Something has gone seriously wrong here. Because it's good. Very good. No guest cast. One set. And yet... the writing is very clever. Yes, it does the old 'Cally has been possessed again' thing. Yes, Cally seems to have angst about never returning to Auron even though she only went there about three weeks ago. Yes, it has Stephen Pacey in diaphanous red pyjamas.

But the story is great, the dialogue bounces, and the direction is... unusually competent. The opening sequence is lovely - okay, it goes on a bit, but then, so do the Paris sequences in City Of Death - it's all quite arty and ambiguous. It's doing the science fantasy thing, becoming unreal and mystical. So there's these aliens, on a spaceship. And they're watching some half-hearted light-entertainment routines. But it's weird. Wonderfully weird.

And the performances... Jan Chappell is very good. Paul Darrow is leaving the scenery bereft of teeth marks. Michael Keating is sympathetic rather than stupid and annoying. There even seems to be some point to Dayna and Tarrant's existence. And Avon looks so evil in his black pyjamas.

It's a ghost story. It's a cheapo.
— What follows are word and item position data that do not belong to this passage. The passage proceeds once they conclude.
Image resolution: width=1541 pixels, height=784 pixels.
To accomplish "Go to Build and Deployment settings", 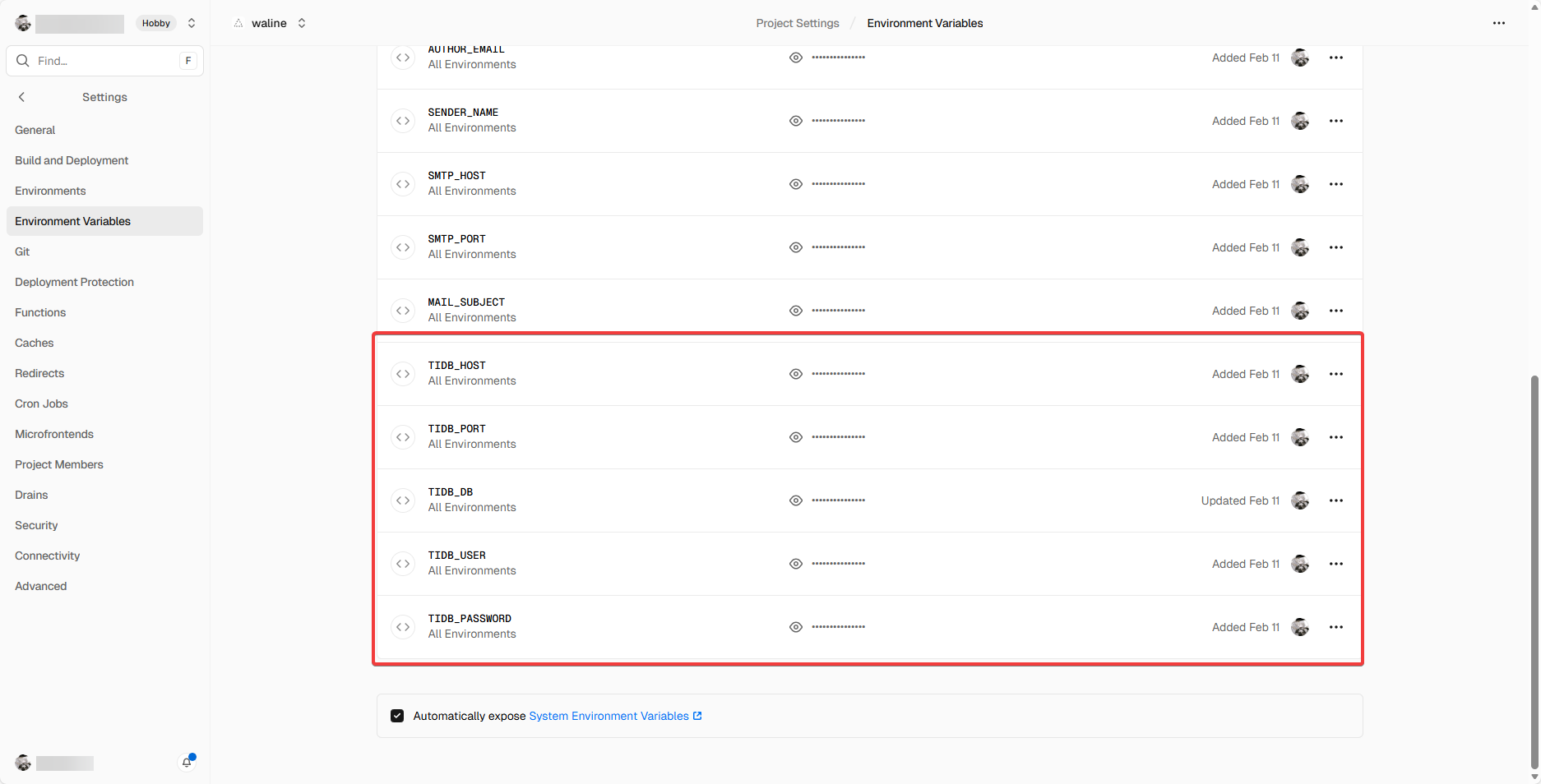I will tap(72, 160).
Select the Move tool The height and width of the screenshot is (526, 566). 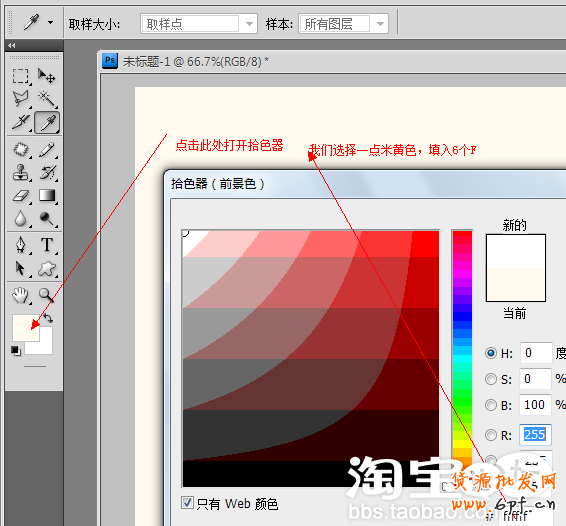click(x=47, y=76)
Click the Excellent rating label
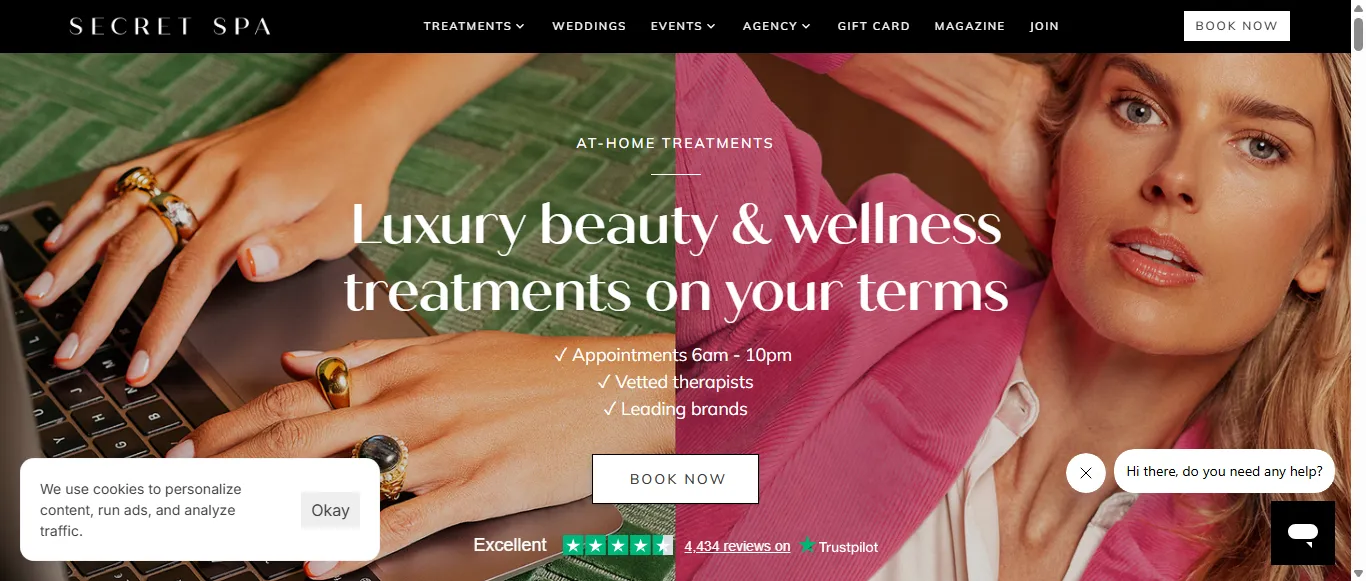This screenshot has height=581, width=1366. [510, 545]
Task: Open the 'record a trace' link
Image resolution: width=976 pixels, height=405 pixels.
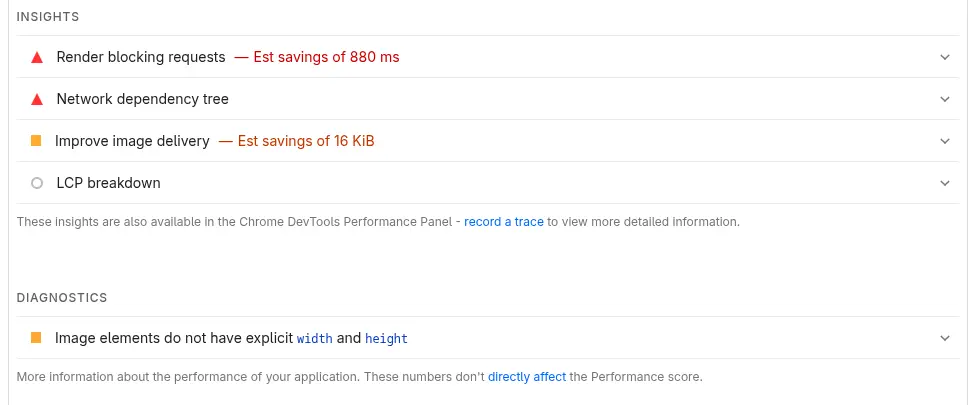Action: point(503,221)
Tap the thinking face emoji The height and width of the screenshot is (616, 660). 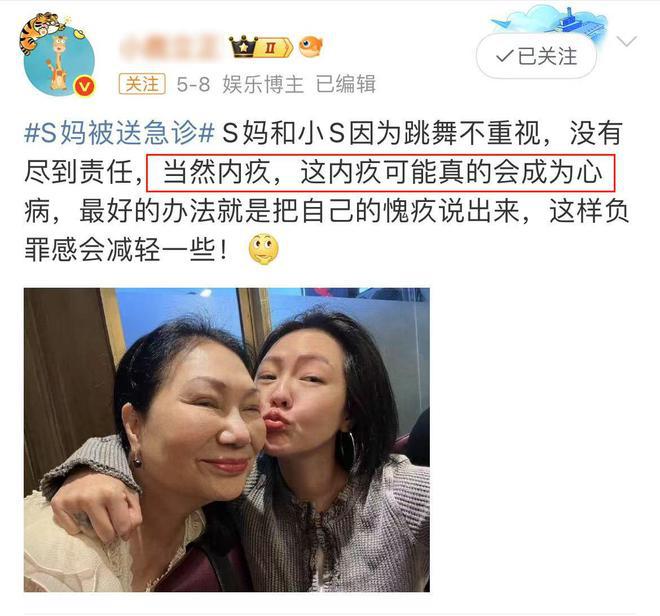(263, 249)
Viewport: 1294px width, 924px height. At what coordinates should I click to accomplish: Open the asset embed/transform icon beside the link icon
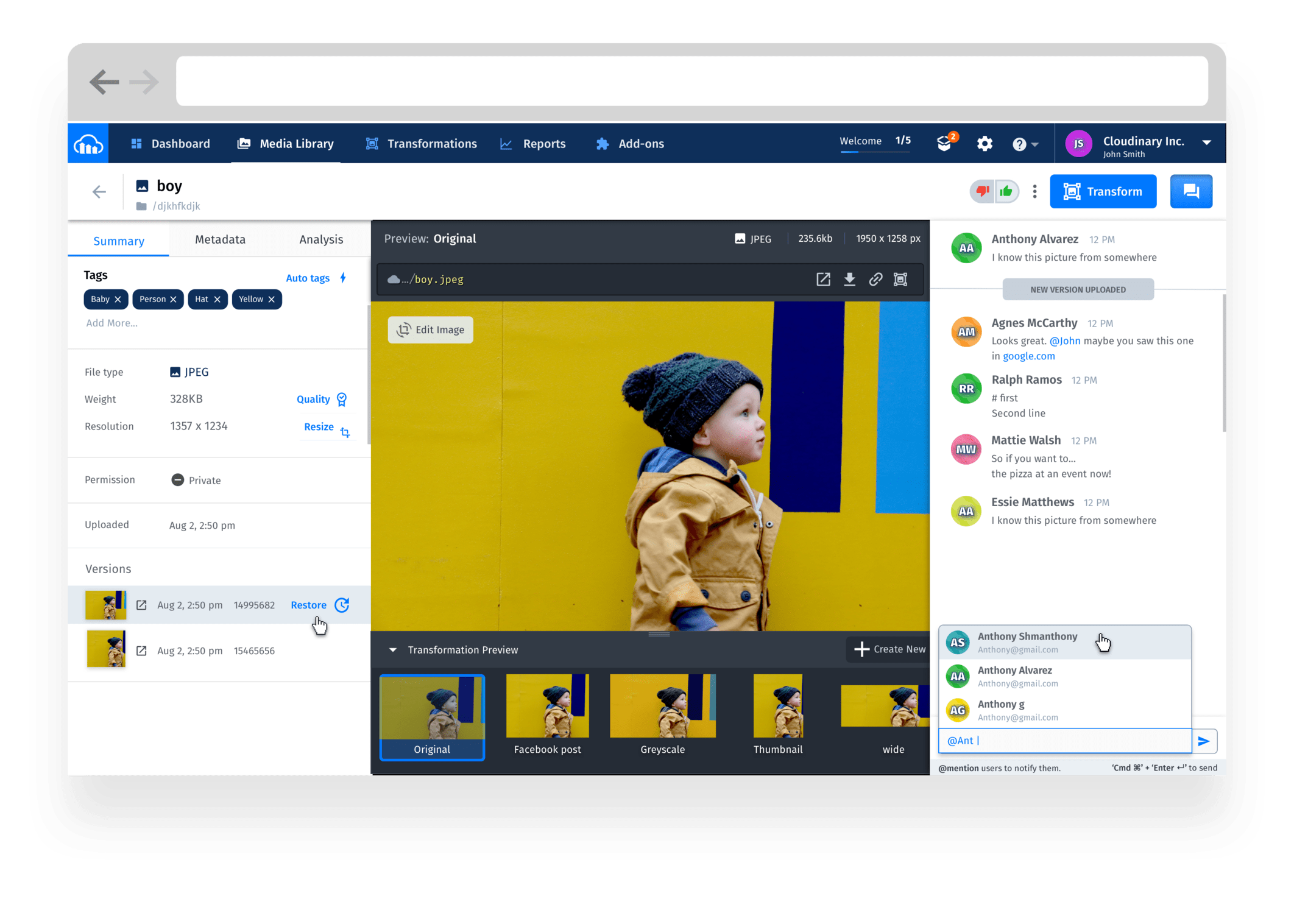[x=901, y=280]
But somehow a little bit of magic happened along the way.


ULTRAWORLD

'Och no Jonnee', goes REDACTED (MY FELLOW BLAKE’S 7 VIEWER WHO MAY WISH TO REMAIN ANONYMOUS – JONNY 2011). 'Ultraworld no very good.' This is his description of my favourite Blakes 7 story. It's the one I have great memories of, from watching it as a kid twenty-odd years ago. It was scary and exciting and strange and new. I remember being terrified of the Huge Evergrowing Pulsating Brain That Rules From The Centre Of The Ultraworld as it greedily and gurglingly ate up all the people on the conveyor belt and then exploded into green goo. And yet it's not highly regarded in Seven circles.

What is wrong with it? Virtually nothing. Okay, it's a shame that the zombies don't look like zombies but instead look just like balding, overweight men in their forties in blue pyjamas And maybe the Huge Evergrowing Pulsating Brain That Rules From The Centre Of The Ultraworld is a bit of an Erato beach-ball. But otherwise it's tops. Terry Nation-mongous. A great, solid story.
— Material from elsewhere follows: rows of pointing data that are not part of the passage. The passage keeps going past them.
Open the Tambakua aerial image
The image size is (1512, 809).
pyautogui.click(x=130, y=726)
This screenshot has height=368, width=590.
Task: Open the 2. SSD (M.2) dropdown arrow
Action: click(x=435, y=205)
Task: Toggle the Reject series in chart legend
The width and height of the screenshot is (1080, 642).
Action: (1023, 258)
Okay, so it's 'Redemption' all over again, more-or-less. Orac saves the day, by utilizing Vila's ability to come up with feeble jokes and weak wordplay. Apparently, poor puns are the only defence against the Huge Evergrowing Pulsating Brain That Rules From The Centre Of The Ultraworld. So Peter Anghelides has his uses.

It's a shame, perhaps, that Vila's jokes are a bit on the lame side, though, because his banter with Orac is tops. Orac this week is basically K9, anyway. My favourite thing about Orac, though, is the rather irked mewing noise he makes when he's switched off.
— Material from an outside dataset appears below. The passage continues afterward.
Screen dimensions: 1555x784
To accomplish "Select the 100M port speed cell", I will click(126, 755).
Oh, and we're in the same tunnels as for 'The Sun Makers'. Except sometimes they are lit in a dark red, to indicate that we're in the vicinity of the Huge Evergrowing Pulsating Brain That Rules From The Centre Of The Ultraworld.

What I like about Ultraworld, though, is that it's one of those simple, straightforward, no-arsing about Blake’s 7 stories, like what Terry Nation used to write. That said, though, it's a bit Original Star Trek too... but it's great, mindless fun. The Glitterball of doom! Plus lots of running up and down cylinder-shaped corridors. Monsters. Guns. Spaceships.

I note that the Huge Evergrowing Pulsating Brain That Rules From The Centre Of The Ultraworld, despite having absorbed the minds and memories of over a billion people, still doesn't know about 'the bonding ceremony'. This means that the Huge Evergrowing Pulsating Brain That Rules From The Centre Of The Ultraworld has, in fact, absorbed the minds and memories of a billion balding, overweight fifty-year old virgins in blue pyjamas. No wonder it's frustrated. No wonder its throbbing, groaning and leaking fluid. No wonder the Huge Evergrowing Pulsating Brain That Rules From The Centre Of The Ultraworld wants to watch some hot Tarrant-on-Dayna action at the first opportunity.